Preparing for an Operation

Surgery is the only way to repair a hernia. They do not heal spontaneously and generally increase in size over time. Unless the hernia is strangulated, hernia repair is an elective operation. Most hernia repairs can be performed on an outpatient basis, although very large or extensive hernias may require hospital stay for several days.

Types of Procedures

There are a variety of procedures available to repair hernias. The right one for you will be determined by your specific situation.

Most hernias are repaired by using a mesh material to reinforce the tissue in the affected area. This mesh allows for a “tension-free” repair. This decreases postoperative pain, allows for quicker recovery and decreases the chance of recurrence. Mesh comes in a variety of shapes and sizes. Your surgeon will choose the best one for your particular hernia.

An inguinal hernia can be repaired through a small incision in the groin (open technique) or with a laparoscope. The advantage of the open technique is that it can be done under mild sedation and local anesthesia. Laparoscopy requires general anesthesia. The recovery from both operations is very similar. Generally, a laparoscopic technique is preferred for bilateral hernias (hernias in both groins) or recurrent hernias. Otherwise the open technique may be the best option for you.

An umbilical hernia may be repaired by suturing only if it is small. Larger umbilical hernias are repaired with mesh. This is generally done through a small incision in the umbilicus.

An incisional hernia, a ventral hernia, or a very large umbilical hernia may be repaired with a laparoscopic technique. In this operation, a piece of mesh is placed over the hernia on the inside of the abdominal wall and secured in place.

Complications

As with any surgery, there are risks and there can be complications. Complications are not common but you should be aware of the possibility. Complications can include, but are not limited to:

  • Infection.
  • Bleeding.
  • Hernia recurrence (1-2%).
  • Injury to the testicle, cord or vas deferens.
  • Other organ injury.
  • Chronic pain.
  • Numbness.
  • Anesthetic complications.
  • Complications related to the mesh.
  • Adhesions or scar tissue formation.
  • The need for further or repeat surgery.

Recovery

After the operation, you will be taken to the recovery room where you will be watched carefully for about 1-2 hours until the anesthetic wears off. Post-operative pain is usually well controlled with oral medication. Some patients report requiring no pain medicine at all. Occasionally, there will be some nausea until the anesthesia wears off. Your nurse can give you medication for this.

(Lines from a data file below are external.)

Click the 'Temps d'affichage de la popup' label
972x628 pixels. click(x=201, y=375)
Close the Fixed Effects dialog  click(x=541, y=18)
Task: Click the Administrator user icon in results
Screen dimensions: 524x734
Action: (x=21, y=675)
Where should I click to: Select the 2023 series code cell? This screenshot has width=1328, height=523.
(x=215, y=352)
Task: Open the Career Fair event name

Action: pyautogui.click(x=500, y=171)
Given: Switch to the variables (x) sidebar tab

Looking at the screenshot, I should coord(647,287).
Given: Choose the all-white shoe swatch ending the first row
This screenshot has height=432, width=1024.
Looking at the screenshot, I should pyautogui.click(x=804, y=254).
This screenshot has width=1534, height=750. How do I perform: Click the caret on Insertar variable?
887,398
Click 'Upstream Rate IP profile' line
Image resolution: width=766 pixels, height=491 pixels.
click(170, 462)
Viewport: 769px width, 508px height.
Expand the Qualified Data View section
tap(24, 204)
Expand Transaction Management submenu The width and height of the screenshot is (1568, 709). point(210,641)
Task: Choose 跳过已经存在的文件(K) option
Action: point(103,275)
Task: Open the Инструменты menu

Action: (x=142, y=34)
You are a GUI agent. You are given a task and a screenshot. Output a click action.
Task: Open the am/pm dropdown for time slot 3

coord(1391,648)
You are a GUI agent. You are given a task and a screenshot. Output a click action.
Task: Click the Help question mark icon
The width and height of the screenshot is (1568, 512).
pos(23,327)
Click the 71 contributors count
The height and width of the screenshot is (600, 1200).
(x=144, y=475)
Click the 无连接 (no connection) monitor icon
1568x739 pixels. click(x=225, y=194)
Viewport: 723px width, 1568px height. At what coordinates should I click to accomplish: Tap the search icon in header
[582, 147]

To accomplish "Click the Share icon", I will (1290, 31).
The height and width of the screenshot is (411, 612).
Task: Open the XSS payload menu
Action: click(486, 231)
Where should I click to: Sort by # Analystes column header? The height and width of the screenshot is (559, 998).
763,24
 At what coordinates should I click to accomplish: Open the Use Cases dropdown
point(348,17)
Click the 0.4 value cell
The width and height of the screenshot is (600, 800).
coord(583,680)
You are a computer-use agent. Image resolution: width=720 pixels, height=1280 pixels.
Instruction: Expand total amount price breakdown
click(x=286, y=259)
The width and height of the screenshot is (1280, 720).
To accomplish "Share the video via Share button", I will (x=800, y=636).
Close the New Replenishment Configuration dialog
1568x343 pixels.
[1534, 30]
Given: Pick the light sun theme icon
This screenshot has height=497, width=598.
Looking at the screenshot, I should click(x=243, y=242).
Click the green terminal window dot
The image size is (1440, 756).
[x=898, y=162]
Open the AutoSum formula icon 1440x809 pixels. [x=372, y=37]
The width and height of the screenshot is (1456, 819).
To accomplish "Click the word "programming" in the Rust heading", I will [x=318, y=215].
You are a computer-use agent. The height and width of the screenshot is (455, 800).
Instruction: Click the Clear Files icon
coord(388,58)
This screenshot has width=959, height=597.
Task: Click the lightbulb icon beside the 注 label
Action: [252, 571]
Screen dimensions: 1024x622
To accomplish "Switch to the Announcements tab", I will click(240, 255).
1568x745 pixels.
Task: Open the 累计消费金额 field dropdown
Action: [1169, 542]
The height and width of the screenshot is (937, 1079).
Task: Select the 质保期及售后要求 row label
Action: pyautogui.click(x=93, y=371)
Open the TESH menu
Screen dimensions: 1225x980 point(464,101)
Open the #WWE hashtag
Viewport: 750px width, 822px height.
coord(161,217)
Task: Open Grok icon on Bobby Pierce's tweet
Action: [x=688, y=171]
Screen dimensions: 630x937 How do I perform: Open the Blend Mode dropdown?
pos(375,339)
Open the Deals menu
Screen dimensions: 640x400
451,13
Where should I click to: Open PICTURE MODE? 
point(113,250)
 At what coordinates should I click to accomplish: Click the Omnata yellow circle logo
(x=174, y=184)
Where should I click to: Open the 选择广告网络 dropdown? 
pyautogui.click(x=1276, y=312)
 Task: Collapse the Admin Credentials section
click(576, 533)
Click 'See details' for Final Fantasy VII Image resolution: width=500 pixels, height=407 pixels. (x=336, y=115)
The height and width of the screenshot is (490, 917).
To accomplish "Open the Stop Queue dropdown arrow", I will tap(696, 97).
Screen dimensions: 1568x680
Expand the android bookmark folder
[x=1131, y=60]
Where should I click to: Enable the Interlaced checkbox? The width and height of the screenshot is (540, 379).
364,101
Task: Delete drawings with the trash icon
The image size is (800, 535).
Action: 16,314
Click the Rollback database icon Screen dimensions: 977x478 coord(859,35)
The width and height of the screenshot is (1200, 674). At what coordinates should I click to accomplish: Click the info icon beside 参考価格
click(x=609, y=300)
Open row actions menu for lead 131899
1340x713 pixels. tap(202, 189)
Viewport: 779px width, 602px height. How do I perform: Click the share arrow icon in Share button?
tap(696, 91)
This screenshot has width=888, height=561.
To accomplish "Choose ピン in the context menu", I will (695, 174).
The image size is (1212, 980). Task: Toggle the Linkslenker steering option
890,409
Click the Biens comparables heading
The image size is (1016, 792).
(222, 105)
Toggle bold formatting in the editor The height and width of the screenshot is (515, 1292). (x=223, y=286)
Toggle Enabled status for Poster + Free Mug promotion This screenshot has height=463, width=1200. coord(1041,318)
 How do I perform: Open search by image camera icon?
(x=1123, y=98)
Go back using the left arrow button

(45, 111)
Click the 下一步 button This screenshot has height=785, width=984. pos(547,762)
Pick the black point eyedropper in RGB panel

Most laparoscopic hernia patients go home the same day. After leaving the hospital, gradually return to normal activities over the next 3 to 5 days. In the first week after the surgery you may notice some bruising around the incisions. For inguinal hernia repair, you may have some swelling or bruising of the penis and scrotum. Mild abdominal distension is normal. You may shower the day following surgery.

You should see your surgeon for follow-up one or two weeks after surgery. Avoid strenuous activity for two weeks. Recovery varies depending on the type and extent of the hernia, the individual patient, and the type of repair. It is important not to over exert yourself too quickly. Constipation is also common after surgery, so beginning a stool softener 2 days prior to surgery can be helpful.